Sì, è un obbligo morale, verso se stesse e gli altri, uomini e donne. Se io ho parlato dopo 17 anni, a viso scoperto, è stato non per vendetta o spettacolarizzazione ma per mandare un forte messaggio ad uomini e donne. Tanto per cominciare, che non ci si deve vergognare di aver subito violenza, la latitanza regaliamola senza sconti al carnefice, per amor di Dio! E il peso della vergogna. Poi, farlo a viso scoperto ché siamo bellissime anche con le nostre cicatrici, e per dare coraggio a chi, ancora, teme quelle pietre con cui gli uomini, e a volte anche una buona parte di donne, ci lapidano. Infine, parlare con coraggio aiuta a liberarsi dai demoni del ricordo ed essere d’aiuto alle altre. E mostrare agli uomini che siamo una forza della natura, dunque o cambiano o peggio per loro.

Anna com’è il tuo rapporto con gli uomini?

Con gli uomini, favoloso, con i maschi, è una rovina… per loro, ovviamente. Ho moltissimi amici uomini che stimo profondamente e con i quali ho rapporti di amicizia molto profonda. Uomini dalla bella mente con i quali mi confronto su più livelli. Con i maschi… uhm, temo di andarci giù pesante, diciamo. Se non uso le mie doti attoriali, sbeffeggiandoli fino al ridicolo, li attacco in campo aperto e ci vado giù pesante. Ma lo meritano, se pensi che alzarsi e ritrovarsi un messaggio becero, volgare e insultante, al mattino, non avendo ancora preso il primo caffè, risveglia in me l’istinto calabrese di accettarlo e darlo in pasto ai cani

Oggi Anna ha un amore?

No. Sono diventata molto disincantata e selettiva, sono un guerriero stanco che ha sentito troppe parole, da farci un libro e venderlo nelle migliori bancarelle del paese. Non ho mai amato le cose eclatanti in amore, e ne ho avute per tre vite, credimi. Piuttosto, ho ricercato sempre un amore che se ne va nudo a testa bassa e si costruisce pian piano, con piccole cose che per me sono fondamentali. Un amore che non dice ti amo ma lo fa. Sono una donna impegnativa, voglio un uomo impegnativo. Sono una dolcissima rompipalle, voglio un uomo che mi tenga testa. Sono una donna indipendente, voglio un uomo indipendente. Sono una che si dedica anima e corpo ad ogni cosa che fa, voglio un uomo che mi tenga dentro come un perno ovunque sia. Con queste premesse, in un mondo dove si smerciano solo sentimenti da discount, è difficile relazionarsi.

Anna mamma?

Ho insegnato una sola regola ai miei figli: il senso di responsabilità. Essere consapevoli della responsabilità delle loro scelte, anche le più sciocche, perché saranno loro, un giorno, a condurre il gioco e mi spaventa fortemente che tipo di uomini saranno senza la comprensione che tutto ciò che decideranno peserà sulle loro vite, in bene o in male. Se sarò sta una buona madre, vedremo. Semino, per ora, tutto ciò che ritengo sia giusto per la loro felicità e crescita interiore. Vedremo. A parte questo, sono ancora quella che chiama “il mio piccolo pupetto” il mio ragazzone diciottenne, e morde, dopo il bagnetto, le tenere carni degli altri due terroristi che si spacciano per figli miei, ahahahahahah. Se non urlo per le loro marachelle, ovviamente, usando il metodo Montessori della ciabatta volante che gira anche l’angolo, sai?
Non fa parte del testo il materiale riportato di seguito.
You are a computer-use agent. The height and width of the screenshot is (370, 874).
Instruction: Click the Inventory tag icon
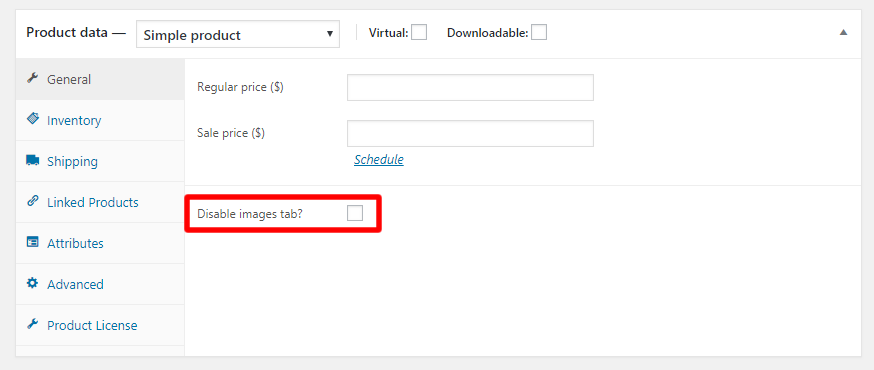tap(33, 119)
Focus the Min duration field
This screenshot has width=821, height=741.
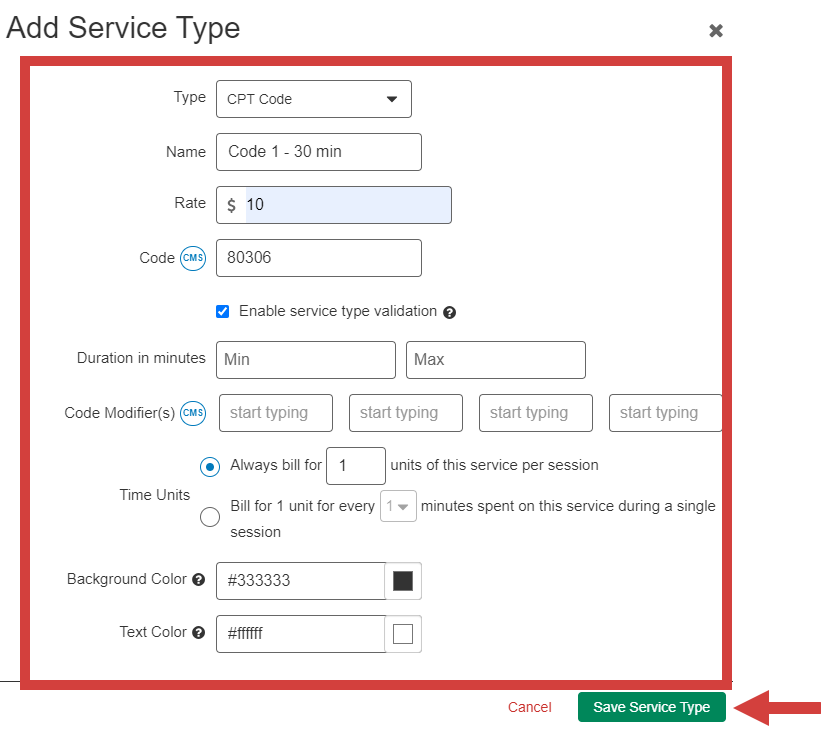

Il libro che non hai scritto e che vorresti scrivere?

Lo sto scrivendo, una lunga lettera d’amore a mio figlio Claudio, il 18enne. Un lungo racconto che parla non solo di me ma delle donne della mia famiglia, delle persone che ho incontrato e hanno cambiato la mia vita, di noi due come madre e figlio. Un lungo canto d’amore per la vita, la mia tenera e pazza famiglia, per lui che è stata la Via. Ed è anche il percorso catartico della mia rinascita e della mia affermazione come donna e persona.